不要不喜欢她。
因为睡梦中哭过,裴思眼尾泛着薄红,加着这样讨好哄人的语气,瞧着有些可怜,令清越鼻腔一酸,不明白这样的裴思为什么连真实的样子都不告诉她。
她头一回这样推心置腹地喜欢一个人,当然希望对方也能如此待自己。
“裴思。”令清越捏了捏她的手,“你有没有瞒着我什么。”
她语气轻轻的,却不是在问。
裴思的手一僵,神情也敛了起来,她看着令清越的神色,不确定她知道了什么。
但肯定的是,令清越知道了一些事。
“有。”
裴思喉咙发紧,慢慢缩回了手。
令清越一把捉住她后退的手,俯身靠近,看着她的眼睛。
眼睛不会骗人,她看到了裴思眼底的自己。
“不能告诉我,还是现在不方便告诉我?”
裴思也望进她的眼里,声音有些颤:“不敢。”
不敢告诉你。
令清越有些诧异,她从未想过裴思的回答竟然是“不敢”。
“为什么?”
裴思垂眸,避开了她的视线。
令清越也不想这个时候逼问她,反正以后有的是时间,她可以等裴思主动开口。
离得近,裴思闻到了令清越身上的血腥气,她撑起上身想要看看,却不曾想令清越躲也不躲,两人顿时鼻尖轻碰,气息交缠。

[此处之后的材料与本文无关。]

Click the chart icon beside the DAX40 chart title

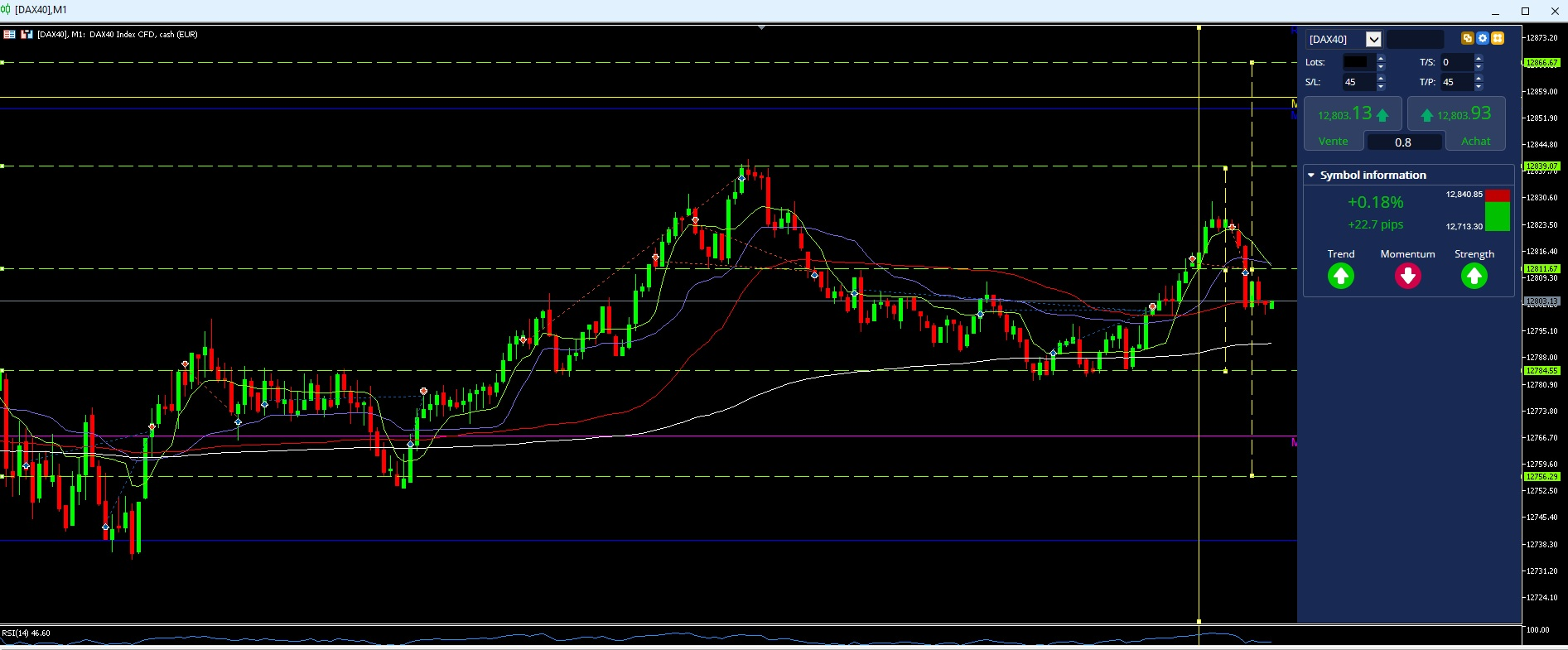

如此近的距离,令清越不由想到了古槐所说的双修,是要比此刻更加亲昵贴近的耳鬓厮磨水乳交融。
令清越并非不懂,当年月守明在上天穹不好好听长老讲学,闷头在底下写一些艳俗故事,有些主角是人,有些故事主角甚至不是人,写完了还非要拿给她和玉琉璃看,要她们品鉴一番。
一开始令清越和玉琉璃看得面红耳赤骂她不要脸,后来看多了,故事里没点见不得人的东西她们还看不习惯了。
鼻息间充斥着裴思身上的冷香,令清越脑子有点乱了,以前看过的什么场景什么姿势不受控制地浮现出来,是她和裴思……
反应过来自己在想什么后,令清越猛地站起身拉开距离,这一下牵扯到本就裂开的伤,疼得她直吸气。
裴思坐起身想要扶她,可她自己也才清醒,身子紧跟着一晃。
令清越见状连忙道:“你别动!”
裴思眼里有担忧:“你的伤……”
“没什么事,又崩裂了而已,正好陆遥一会儿过来给林昭和薛自在煎药,我让她帮我处理一下。”令清越看她脸色苍白,叮嘱道,“你好好休息,等好一些了我们再谈。”
裴思抿了抿唇:“不可以。”
令清越疑惑:“嗯?什么不可以?”
裴思抬眸看她,眼神有些不满:“你已有家室,不可以在她人面前宽衣解带,也不要对她人动手动脚,注意分寸。”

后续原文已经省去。